More commonly, echocardiology technicians enter the workplace only after completing a 2-year degree program in cardiovascular sonography or echocardiology, usually from an accredited community college or technical school. In such programs, the first year is spent taking core courses and the second year is offers courses specializing in either invasive or non-invasive procedures.
Although a bachelor's degree is not required in order to become an echocardiology technician, the degree is becoming increasingly common. One advantage of the bachelor's degree is that it offers greater opportunity for advancement, particularly into an administrative position.

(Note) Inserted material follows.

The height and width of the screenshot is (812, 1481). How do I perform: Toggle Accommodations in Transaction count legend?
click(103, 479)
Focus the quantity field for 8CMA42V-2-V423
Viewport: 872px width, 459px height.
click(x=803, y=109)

Echocardiology technicians are not always required to be licensed or certified, but most employers prefer to hire those with credentials and may pay them more based on their certification. Licensing requirements vary by state, and some states do not require echocardiologists to be licensed at all. However, Cardiovascular Credentialing International (CCI) offers four different certifications for echocardiologists and the American Registry of Diagnostic Medical Sonographers (ARDMS) offers two certifications.
Echocardiology technicians use imaging equipment to prepare diagnostic information for physicians' diagnostic use. They take images, analyze findings, and provide the results to physicians. An associate's degree is required to become an echocardiology technician.